This and that for your Thursday reading.
- Stephanie Soucheray examines how COVID-19 can cause lasting damage to the brain even without causing severe initial symptoms, while the British Heart Foundation points out the soaring rates of cardiovascular disease during the course of the ongoing pandemic. And Lisa Lundberg-Morris et al. find that vaccination helps to prevent long COVID.
- But while there has been (and remains) ample room for public policy to reduce the spread of COVID, Alanna Smith reports on the complete lack of return on the UCP's $80 million investment in giving Ottawa the middle finger.
- Jason Markusoff highlights how Preston Manning's publicly-funded COVID inquiry report is a work of fiction. And Bob Hepburn rightly asks why the Canadian media is largely giving Pierre Poilievre a pass on his refusal to engage with the real world of policy development.
- Markham Hislop talks to Janet Annesley about the culture of secrecy in Alberta's oil sector which precludes any honest discussion of the dangers of fossil fuel extraction and dependency. And Marco Chown Oved points out the folly of building new carbon pollution infrastructure (including fossil gas electricity generation) and pretending it's somehow a climate solution.
- Finally, Cory Doctorow discusses how the dominant tech giants have succumbed to long-foreseen enshittification - and points out how institutions can be set up and managed to avoid that outcome.
━━━━━━━━━━━━━━━━━━━━━━━━━━━━━━
### The problem
Please retype the Thursday reading list above in full, word for word.

### Record extracts
━━━━━━━━━━━━━━━━━━━━━━━━━━━━━━
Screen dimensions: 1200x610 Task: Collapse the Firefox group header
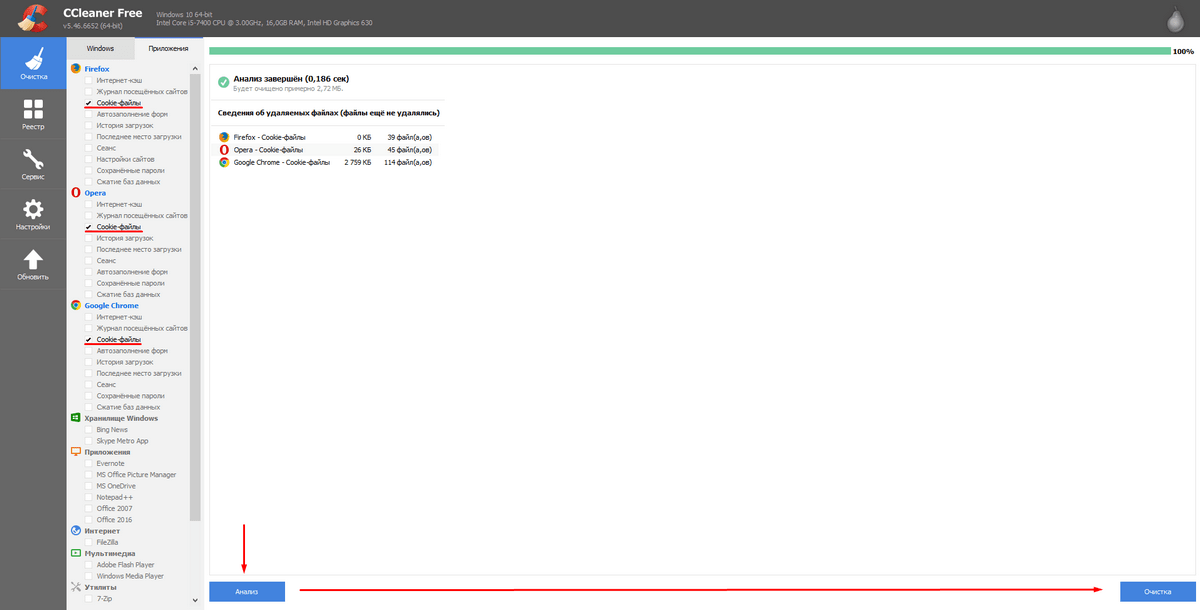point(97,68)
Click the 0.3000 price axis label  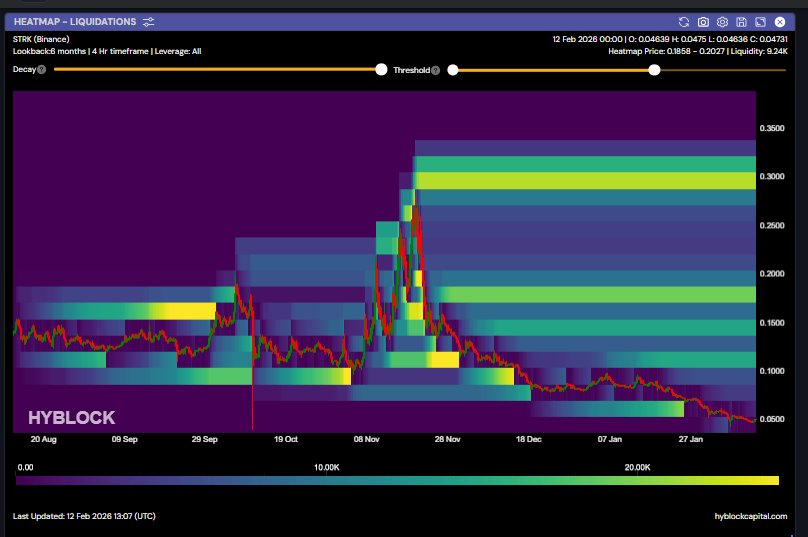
━━━━━━━━━━━━━━━━━━━━━━━━━━━━━━
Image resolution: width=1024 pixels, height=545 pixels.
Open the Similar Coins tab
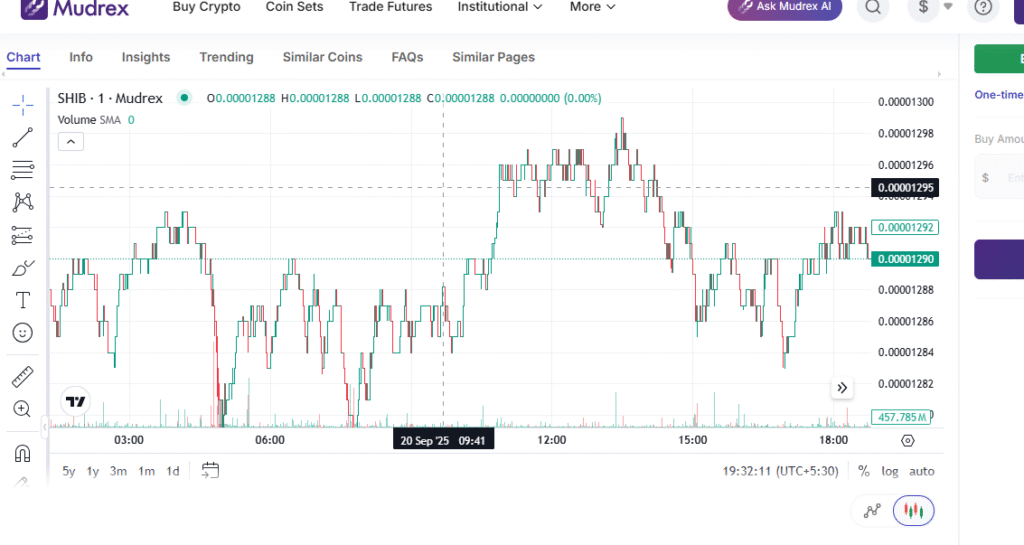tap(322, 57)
━━━━━━━━━━━━━━━━━━━━━━━━━━━━━━
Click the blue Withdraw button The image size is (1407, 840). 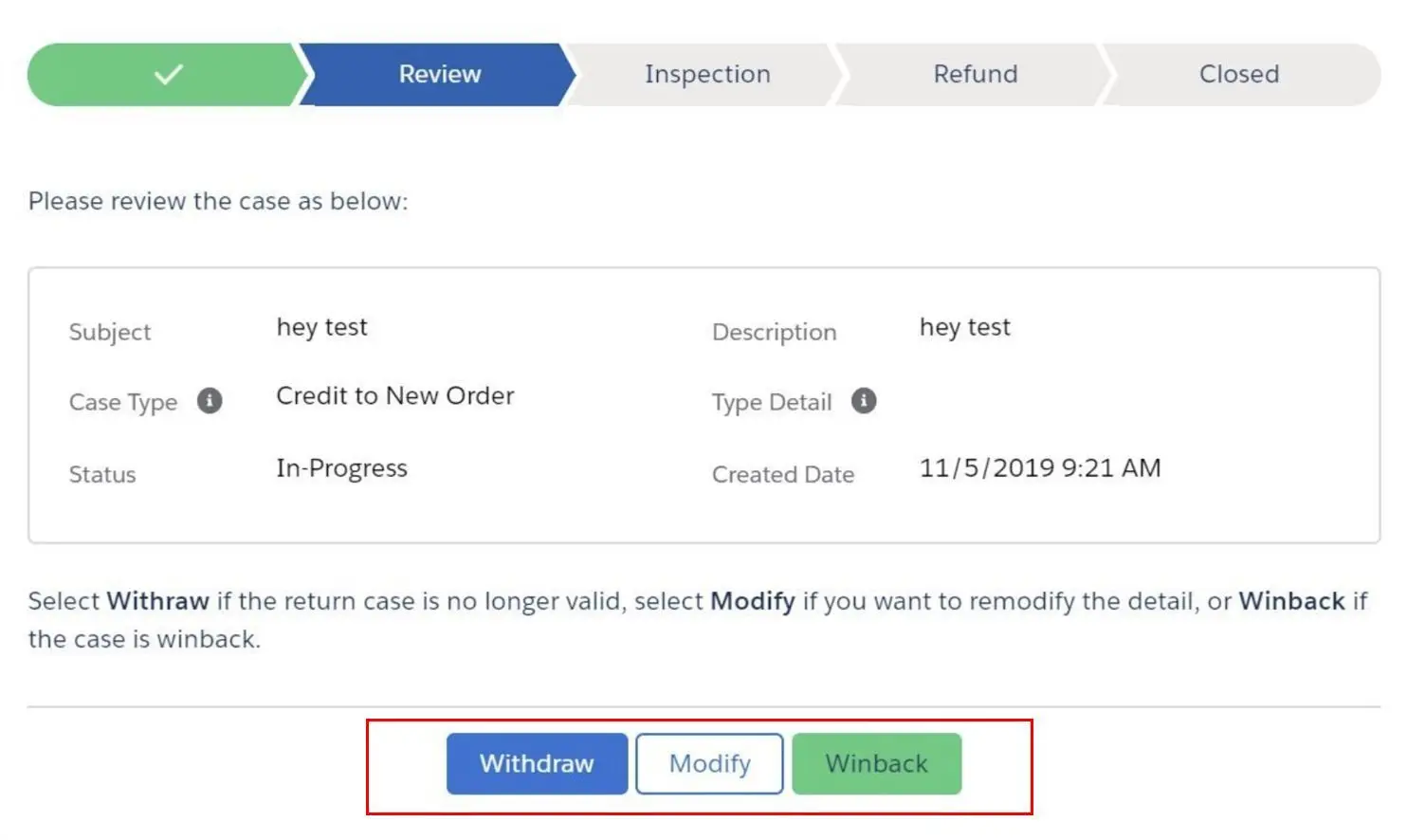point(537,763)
━━━━━━━━━━━━━━━━━━━━━━━━━━━━━━
### Answer box
This and that for your Thursday reading.
- Stephanie Soucheray examines how COVID-19 can cause lasting damage to the brain even without causing severe initial symptoms, while the British Heart Foundation points out the soaring rates of cardiovascular disease during the course of the ongoing pandemic. And Lisa Lundberg-Morris et al. find that vaccination helps to prevent long COVID.
- But while there has been (and remains) ample room for public policy to reduce the spread of COVID, Alanna Smith reports on the complete lack of return on the UCP's $80 million investment in giving Ottawa the middle finger.
- Jason Markusoff highlights how Preston Manning's publicly-funded COVID inquiry report is a work of fiction. And Bob Hepburn rightly asks why the Canadian media is largely giving Pierre Poilievre a pass on his refusal to engage with the real world of policy development.
- Markham Hislop talks to Janet Annesley about the culture of secrecy in Alberta's oil sector which precludes any honest discussion of the dangers of fossil fuel extraction and dependency. And Marco Chown Oved points out the folly of building new carbon pollution infrastructure (including fossil gas electricity generation) and pretending it's somehow a climate solution.
- Finally, Cory Doctorow discusses how the dominant tech giants have succumbed to long-foreseen enshittification - and points out how institutions can be set up and managed to avoid that outcome.